Alternative to using restriction enzymes to “cut” the gene of sequence from the genome, mRNA transcripts of the gene can be used:
mRNA can treated with reverse transcriptase to produce short DNA segments of the mRNA called cDNA (complementary DNA)
Why use mRNA?
- Easier to extract than DNA
- mRNA is already spliced to remove introns
Gene transferred from bacterium Bacillus thuringiensis that codes for…
Bt toxin
- Toxin is a protein that kills insect orders that contain butterflies, moths, flies, beetles, bees and ants
Concerns about Bt corn affecting:
non-target insects
Species of concern is the monarch butterfly
- Feed on leaves of milkweed
- Milkweed grows close to Bt corn, gets dusted with corn pollen (Bt) 🡪 monarchs become poisoned by toxin from GM corn crops
Claims about environmental benefits of
GM crops:
Pest-resistant crop varieties can be produced by transferring a gene for making a toxin to the plants. Less insecticide then has to be sprayed on to the crop so fewer bees and other benefcial insects are harmed.

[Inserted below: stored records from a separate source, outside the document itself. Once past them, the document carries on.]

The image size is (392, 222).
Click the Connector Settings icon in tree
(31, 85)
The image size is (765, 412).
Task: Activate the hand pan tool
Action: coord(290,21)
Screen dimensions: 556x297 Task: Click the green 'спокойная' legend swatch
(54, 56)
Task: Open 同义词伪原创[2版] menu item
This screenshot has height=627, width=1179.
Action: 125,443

Use of GM crop varieties reduces the need for plowing and spraying crops, so less fuel is needed for farm machinery.
The shelf-life of fruit and vegetables can be improved, reducing wastage and reducing the area of crops that have to be grown.

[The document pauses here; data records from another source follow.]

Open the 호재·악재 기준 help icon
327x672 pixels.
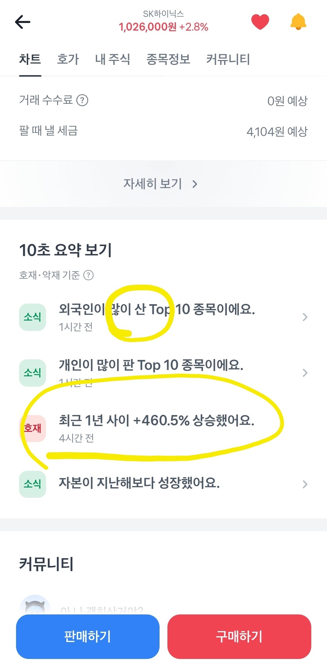click(88, 275)
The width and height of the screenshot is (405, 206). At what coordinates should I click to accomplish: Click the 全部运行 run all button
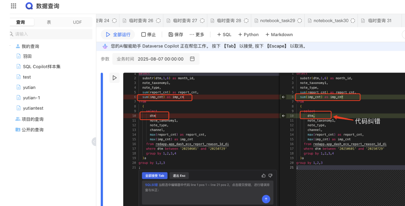pyautogui.click(x=118, y=35)
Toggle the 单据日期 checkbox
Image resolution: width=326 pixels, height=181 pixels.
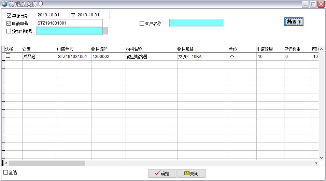(x=9, y=15)
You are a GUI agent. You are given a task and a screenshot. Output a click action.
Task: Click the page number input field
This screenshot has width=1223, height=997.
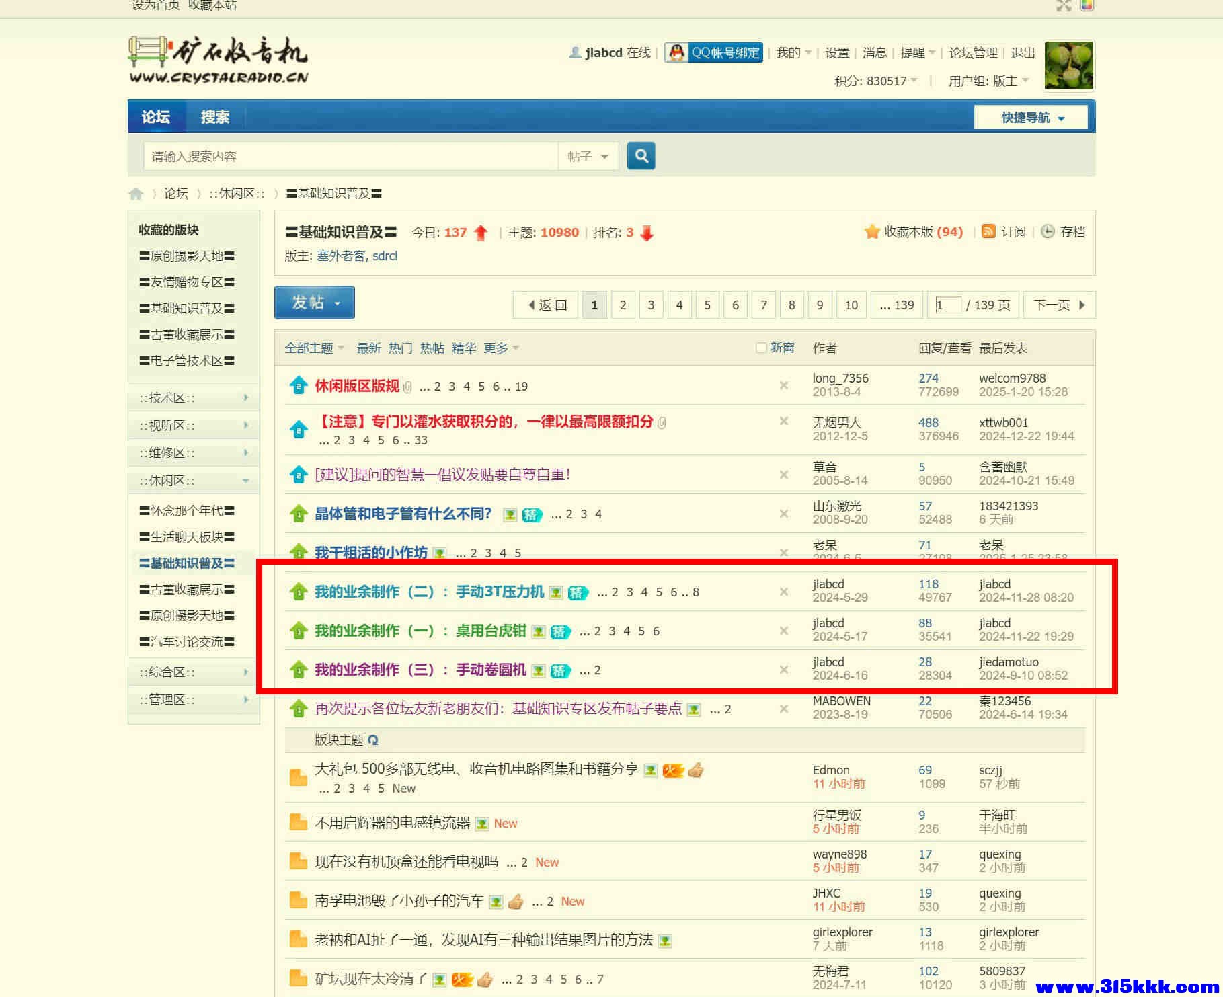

Claims about the health benefits of
GM crops:
The nutritional value of crops can be improved, for example by increasing the vitamin content.
Varieties of crops could be produced lacking allergens or toxins that are naturally present in them.

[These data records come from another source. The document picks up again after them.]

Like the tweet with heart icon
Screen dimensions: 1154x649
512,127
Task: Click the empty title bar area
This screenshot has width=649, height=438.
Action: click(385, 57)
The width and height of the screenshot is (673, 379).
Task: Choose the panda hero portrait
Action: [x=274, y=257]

GM crops could be engineered that produce edible vaccines so by eating the crop a person would be vaccinated against a disease.
Claims about agricultural benefts of
GM crops:
Varieties resistant to drought, cold and salinity can be produced by gene transfer, expending the range over which crops can be produced and increasing total yields.
A gene for herbicide resistance can be transerred to crop plants allowing all other plants to be killed in the growing crop by spraying with herbicide. With less weed competition crop yields are higher. Herbicides that kill all plants can be used to create weed-free conditions or sowing non-GM crops but they cannot be used once the crop is growing.
Crop varieties can be produced that are resistant to diseases caused by viruses. These diseases currently reduce crop yields signifcantly and the only current method of control is to reduce transmission by killing insect vectors of the viruses with insecticides.
Claims made about health risks of GM crops:
Proteins produced by transcription and translation of transferred genes could be toxic or cause allergic reactions in humans or livestock that eat GM crops.
Antibiotic resistance genes used as markers during gene transer could spread to pathogenic bacteria.
Transferred genes could mutate and cause unexpected problems that were not risk- assessed during the development of GM crops.